* _Given data_
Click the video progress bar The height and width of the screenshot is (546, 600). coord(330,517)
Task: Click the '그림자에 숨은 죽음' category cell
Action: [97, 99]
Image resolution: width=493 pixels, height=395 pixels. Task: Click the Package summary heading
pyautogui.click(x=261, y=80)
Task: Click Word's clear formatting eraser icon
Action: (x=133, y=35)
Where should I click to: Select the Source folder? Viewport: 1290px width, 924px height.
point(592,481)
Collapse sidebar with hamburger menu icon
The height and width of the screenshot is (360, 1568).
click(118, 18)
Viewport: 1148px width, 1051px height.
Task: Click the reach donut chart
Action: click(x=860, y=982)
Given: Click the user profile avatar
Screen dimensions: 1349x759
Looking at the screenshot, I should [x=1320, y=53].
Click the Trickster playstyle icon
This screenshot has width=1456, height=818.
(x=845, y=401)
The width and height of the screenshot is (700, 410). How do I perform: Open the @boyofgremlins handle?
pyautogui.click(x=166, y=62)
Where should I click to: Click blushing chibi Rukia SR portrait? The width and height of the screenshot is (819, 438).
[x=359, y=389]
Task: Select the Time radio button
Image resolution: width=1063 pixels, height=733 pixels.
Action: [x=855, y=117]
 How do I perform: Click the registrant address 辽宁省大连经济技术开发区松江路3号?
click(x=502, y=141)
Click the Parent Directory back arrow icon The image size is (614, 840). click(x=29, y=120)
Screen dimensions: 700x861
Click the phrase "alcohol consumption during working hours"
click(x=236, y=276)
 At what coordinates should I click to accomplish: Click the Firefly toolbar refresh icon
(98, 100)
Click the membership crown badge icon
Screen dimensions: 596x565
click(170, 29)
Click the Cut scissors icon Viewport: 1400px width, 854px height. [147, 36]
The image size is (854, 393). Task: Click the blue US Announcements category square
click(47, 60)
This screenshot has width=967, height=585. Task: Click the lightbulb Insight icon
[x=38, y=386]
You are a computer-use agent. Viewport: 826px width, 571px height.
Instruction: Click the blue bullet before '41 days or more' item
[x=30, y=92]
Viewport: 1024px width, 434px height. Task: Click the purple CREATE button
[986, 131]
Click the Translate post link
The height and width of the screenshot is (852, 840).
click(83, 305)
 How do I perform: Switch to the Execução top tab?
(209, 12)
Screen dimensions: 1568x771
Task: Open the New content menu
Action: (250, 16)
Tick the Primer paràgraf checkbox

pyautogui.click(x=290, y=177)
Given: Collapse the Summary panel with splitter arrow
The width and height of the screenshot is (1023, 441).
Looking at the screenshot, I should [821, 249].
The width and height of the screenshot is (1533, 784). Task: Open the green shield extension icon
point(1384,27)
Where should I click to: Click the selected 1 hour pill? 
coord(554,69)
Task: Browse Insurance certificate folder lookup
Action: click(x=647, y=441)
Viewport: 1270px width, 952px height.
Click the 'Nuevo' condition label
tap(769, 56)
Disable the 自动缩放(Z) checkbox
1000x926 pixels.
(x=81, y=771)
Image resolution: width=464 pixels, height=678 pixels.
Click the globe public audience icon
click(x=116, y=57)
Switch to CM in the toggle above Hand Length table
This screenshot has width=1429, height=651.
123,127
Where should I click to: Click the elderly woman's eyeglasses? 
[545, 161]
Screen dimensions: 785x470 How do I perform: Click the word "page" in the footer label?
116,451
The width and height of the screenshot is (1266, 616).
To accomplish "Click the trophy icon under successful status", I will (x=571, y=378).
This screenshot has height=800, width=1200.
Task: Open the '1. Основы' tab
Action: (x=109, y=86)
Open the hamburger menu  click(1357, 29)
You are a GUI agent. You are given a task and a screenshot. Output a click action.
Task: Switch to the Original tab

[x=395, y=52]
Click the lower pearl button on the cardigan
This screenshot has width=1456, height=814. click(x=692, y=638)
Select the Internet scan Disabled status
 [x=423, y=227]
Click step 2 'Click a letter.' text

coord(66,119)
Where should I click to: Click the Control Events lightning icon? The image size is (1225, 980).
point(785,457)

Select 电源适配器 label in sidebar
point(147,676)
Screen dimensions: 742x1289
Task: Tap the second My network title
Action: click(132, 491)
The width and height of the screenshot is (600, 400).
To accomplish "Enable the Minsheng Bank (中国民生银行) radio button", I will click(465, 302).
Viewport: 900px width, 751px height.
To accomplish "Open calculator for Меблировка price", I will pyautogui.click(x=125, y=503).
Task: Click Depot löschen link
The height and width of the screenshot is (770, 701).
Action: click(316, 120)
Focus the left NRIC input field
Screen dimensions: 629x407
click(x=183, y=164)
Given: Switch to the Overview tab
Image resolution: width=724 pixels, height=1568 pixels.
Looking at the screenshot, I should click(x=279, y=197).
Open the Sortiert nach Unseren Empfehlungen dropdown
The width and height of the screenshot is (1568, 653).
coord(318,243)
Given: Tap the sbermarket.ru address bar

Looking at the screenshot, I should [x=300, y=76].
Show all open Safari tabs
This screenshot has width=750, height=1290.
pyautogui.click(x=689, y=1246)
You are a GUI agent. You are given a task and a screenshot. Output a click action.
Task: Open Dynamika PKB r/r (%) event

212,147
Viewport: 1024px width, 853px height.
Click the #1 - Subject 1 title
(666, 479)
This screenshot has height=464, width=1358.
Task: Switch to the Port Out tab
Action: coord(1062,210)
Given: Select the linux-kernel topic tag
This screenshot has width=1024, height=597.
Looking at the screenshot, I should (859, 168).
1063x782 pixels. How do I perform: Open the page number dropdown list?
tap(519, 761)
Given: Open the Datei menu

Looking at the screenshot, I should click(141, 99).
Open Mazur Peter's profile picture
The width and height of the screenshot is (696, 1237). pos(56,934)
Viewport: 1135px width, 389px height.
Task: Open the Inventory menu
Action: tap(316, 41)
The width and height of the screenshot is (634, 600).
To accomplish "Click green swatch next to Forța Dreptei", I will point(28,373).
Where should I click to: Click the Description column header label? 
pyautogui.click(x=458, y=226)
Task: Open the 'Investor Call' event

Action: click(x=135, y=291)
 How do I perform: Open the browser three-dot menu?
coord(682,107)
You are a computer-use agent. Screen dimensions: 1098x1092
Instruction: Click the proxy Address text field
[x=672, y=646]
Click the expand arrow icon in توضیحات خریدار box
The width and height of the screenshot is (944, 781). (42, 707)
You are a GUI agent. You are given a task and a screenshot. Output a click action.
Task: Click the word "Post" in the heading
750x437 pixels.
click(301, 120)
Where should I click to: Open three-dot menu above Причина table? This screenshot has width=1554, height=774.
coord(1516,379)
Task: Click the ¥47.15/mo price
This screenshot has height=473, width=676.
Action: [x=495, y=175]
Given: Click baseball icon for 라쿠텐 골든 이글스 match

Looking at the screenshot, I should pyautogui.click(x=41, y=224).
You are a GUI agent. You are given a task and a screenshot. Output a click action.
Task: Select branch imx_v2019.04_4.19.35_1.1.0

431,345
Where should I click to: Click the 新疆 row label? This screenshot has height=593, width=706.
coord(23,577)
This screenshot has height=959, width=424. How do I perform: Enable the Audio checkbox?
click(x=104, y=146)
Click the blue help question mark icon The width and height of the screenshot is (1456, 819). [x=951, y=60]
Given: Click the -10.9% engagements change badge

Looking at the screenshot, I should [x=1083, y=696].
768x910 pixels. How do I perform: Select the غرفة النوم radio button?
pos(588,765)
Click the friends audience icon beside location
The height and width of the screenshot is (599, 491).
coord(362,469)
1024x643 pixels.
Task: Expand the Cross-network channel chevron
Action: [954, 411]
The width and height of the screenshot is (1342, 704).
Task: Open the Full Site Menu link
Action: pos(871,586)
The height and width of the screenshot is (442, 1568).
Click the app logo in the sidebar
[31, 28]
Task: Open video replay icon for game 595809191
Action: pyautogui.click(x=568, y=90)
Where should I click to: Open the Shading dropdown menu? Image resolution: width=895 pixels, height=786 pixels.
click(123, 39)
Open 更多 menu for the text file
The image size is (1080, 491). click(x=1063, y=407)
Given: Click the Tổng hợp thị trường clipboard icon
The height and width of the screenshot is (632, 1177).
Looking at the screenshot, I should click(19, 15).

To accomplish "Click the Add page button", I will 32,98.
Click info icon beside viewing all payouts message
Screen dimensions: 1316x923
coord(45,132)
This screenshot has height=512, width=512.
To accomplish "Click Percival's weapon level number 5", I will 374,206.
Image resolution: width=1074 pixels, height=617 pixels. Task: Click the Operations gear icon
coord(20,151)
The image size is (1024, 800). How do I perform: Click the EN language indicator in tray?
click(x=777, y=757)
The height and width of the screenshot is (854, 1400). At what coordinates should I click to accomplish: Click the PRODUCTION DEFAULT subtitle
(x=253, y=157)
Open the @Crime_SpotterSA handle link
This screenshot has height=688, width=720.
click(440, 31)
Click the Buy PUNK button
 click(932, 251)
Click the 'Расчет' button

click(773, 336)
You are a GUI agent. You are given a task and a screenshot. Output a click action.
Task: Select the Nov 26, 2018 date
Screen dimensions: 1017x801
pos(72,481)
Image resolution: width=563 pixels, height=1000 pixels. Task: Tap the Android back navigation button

* _Brief_
Given the data above, transcribe exactly the lines from the one containing "Where should I click to: Click the elderly" down to the one containing "The width and height of the screenshot is (600, 400).", and no others.

* _Response below_
Where should I click to: Click the elderly woman's eyeglasses? 
[545, 161]
Screen dimensions: 785x470 How do I perform: Click the word "page" in the footer label?
116,451
The width and height of the screenshot is (1266, 616).
To accomplish "Click the trophy icon under successful status", I will (x=571, y=378).
This screenshot has height=800, width=1200.
Task: Open the '1. Основы' tab
Action: (x=109, y=86)
Open the hamburger menu  click(1357, 29)
You are a GUI agent. You are given a task and a screenshot. Output a click action.
Task: Switch to the Original tab

[x=395, y=52]
Click the lower pearl button on the cardigan
This screenshot has width=1456, height=814. click(x=692, y=638)
Select the Internet scan Disabled status
 [x=423, y=227]
Click step 2 'Click a letter.' text

coord(66,119)
Where should I click to: Click the Control Events lightning icon? The image size is (1225, 980).
point(785,457)

Select 电源适配器 label in sidebar
point(147,676)
Screen dimensions: 742x1289
Task: Tap the second My network title
Action: click(132, 491)
The width and height of the screenshot is (600, 400).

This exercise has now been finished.